(Source records)
——
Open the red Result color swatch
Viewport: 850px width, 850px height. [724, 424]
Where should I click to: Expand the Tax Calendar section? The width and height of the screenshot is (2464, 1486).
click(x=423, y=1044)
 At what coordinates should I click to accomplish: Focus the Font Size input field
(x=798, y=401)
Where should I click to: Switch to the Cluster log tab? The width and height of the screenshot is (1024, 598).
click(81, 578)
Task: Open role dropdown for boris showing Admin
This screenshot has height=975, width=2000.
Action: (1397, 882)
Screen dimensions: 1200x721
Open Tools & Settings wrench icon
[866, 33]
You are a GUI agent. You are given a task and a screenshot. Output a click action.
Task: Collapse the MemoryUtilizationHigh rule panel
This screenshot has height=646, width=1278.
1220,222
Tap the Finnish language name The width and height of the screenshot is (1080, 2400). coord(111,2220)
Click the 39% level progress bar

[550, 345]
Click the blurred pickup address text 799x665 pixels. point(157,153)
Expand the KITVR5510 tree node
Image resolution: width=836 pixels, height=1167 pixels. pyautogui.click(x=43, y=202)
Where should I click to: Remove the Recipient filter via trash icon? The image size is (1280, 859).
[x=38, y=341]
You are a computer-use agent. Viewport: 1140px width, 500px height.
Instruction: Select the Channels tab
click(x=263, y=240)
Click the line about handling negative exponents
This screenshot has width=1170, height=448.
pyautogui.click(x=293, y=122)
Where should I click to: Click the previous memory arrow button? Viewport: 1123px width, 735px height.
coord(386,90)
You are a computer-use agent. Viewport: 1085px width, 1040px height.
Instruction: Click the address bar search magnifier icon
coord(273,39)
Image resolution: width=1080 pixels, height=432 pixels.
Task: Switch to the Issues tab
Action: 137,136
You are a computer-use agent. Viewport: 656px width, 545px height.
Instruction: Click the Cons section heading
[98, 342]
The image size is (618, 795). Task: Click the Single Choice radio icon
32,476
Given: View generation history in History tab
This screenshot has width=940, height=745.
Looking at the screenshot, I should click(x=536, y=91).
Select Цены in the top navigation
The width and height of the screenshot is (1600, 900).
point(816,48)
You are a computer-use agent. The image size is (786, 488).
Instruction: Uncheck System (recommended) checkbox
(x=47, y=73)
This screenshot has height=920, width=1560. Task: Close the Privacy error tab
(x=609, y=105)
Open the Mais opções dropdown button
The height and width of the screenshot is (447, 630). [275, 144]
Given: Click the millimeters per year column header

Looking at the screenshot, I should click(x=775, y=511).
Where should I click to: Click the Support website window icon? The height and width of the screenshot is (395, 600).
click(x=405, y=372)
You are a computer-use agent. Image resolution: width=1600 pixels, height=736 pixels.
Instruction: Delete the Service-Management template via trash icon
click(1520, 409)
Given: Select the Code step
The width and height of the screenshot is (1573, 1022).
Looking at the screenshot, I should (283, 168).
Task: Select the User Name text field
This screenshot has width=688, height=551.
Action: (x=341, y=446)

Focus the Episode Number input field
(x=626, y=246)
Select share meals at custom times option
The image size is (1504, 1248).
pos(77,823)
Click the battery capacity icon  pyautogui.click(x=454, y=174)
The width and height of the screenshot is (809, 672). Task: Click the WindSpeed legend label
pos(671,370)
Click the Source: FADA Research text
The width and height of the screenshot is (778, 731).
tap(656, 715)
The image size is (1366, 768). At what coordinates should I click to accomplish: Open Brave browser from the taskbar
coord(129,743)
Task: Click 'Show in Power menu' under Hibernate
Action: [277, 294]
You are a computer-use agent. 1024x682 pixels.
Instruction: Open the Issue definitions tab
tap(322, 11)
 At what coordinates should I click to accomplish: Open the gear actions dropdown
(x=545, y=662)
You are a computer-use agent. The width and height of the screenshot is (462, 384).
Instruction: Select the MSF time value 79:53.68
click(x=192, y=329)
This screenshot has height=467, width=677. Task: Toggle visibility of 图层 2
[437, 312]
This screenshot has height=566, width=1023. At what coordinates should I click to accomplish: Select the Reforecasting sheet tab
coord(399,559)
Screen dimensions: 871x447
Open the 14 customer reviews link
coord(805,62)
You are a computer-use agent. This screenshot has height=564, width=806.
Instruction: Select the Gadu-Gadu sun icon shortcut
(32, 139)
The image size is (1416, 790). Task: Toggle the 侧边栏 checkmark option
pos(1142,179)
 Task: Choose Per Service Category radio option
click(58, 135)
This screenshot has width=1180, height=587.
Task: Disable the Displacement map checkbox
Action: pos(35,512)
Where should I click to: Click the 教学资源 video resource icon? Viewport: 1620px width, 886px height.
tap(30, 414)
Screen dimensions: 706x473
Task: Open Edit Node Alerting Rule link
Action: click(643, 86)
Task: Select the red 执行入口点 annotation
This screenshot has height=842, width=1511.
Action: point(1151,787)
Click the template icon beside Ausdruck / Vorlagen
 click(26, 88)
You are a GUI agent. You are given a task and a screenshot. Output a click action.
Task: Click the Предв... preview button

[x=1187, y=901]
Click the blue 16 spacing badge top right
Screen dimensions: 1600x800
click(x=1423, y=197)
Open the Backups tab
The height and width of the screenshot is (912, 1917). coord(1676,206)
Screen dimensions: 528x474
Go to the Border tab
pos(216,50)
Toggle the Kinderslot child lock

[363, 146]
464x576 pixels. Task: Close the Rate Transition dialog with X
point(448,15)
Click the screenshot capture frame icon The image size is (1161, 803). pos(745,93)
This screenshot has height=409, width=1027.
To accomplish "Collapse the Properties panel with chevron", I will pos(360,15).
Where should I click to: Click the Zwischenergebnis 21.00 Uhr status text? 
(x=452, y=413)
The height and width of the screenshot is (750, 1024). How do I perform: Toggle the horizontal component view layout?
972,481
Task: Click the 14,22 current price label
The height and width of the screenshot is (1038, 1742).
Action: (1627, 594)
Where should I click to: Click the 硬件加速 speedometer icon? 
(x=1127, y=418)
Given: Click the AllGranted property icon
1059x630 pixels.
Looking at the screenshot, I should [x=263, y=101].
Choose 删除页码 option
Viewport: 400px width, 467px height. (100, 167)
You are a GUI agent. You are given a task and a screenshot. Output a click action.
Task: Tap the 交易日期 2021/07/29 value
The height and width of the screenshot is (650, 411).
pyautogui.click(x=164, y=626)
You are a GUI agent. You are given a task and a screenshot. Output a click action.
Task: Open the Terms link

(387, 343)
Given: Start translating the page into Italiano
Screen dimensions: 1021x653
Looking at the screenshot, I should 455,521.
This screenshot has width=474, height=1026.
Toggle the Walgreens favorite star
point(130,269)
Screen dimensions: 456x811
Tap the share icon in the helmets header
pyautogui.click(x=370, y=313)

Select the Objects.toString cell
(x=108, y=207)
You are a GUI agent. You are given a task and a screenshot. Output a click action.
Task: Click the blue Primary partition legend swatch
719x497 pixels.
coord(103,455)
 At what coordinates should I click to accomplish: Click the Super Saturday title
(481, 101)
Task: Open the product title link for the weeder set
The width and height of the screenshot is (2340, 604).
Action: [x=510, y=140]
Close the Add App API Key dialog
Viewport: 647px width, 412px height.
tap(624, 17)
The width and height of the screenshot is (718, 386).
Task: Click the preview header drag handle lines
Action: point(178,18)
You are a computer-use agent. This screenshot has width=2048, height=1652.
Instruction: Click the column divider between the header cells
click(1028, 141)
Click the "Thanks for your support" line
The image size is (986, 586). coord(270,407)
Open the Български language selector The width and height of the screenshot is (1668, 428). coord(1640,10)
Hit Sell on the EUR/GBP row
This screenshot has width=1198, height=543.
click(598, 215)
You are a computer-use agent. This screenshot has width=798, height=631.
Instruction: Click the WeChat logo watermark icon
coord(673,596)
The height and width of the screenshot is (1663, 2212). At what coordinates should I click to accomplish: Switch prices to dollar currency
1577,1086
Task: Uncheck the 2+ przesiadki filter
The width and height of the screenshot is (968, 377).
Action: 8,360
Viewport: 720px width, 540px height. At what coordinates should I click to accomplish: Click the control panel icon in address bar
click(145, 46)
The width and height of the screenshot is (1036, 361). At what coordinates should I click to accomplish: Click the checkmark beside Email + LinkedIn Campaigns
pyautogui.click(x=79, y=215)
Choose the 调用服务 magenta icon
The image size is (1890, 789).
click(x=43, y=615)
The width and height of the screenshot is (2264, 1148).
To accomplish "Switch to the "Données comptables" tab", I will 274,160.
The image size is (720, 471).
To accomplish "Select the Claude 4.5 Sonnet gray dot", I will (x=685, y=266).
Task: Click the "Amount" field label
——
■ ACTIVITY: The range runs from the line above containing "This screenshot has height=842, width=1511." to the line containing "This screenshot has height=409, width=1027.", inclusive. Restate those lines word for word and no others.

■ OUTPUT:
This screenshot has height=842, width=1511.
Action: point(1151,787)
Click the template icon beside Ausdruck / Vorlagen
 click(26, 88)
You are a GUI agent. You are given a task and a screenshot. Output a click action.
Task: Click the Предв... preview button

[x=1187, y=901]
Click the blue 16 spacing badge top right
Screen dimensions: 1600x800
click(x=1423, y=197)
Open the Backups tab
The height and width of the screenshot is (912, 1917). coord(1676,206)
Screen dimensions: 528x474
Go to the Border tab
pos(216,50)
Toggle the Kinderslot child lock

[363, 146]
464x576 pixels. Task: Close the Rate Transition dialog with X
point(448,15)
Click the screenshot capture frame icon The image size is (1161, 803). pos(745,93)
This screenshot has height=409, width=1027.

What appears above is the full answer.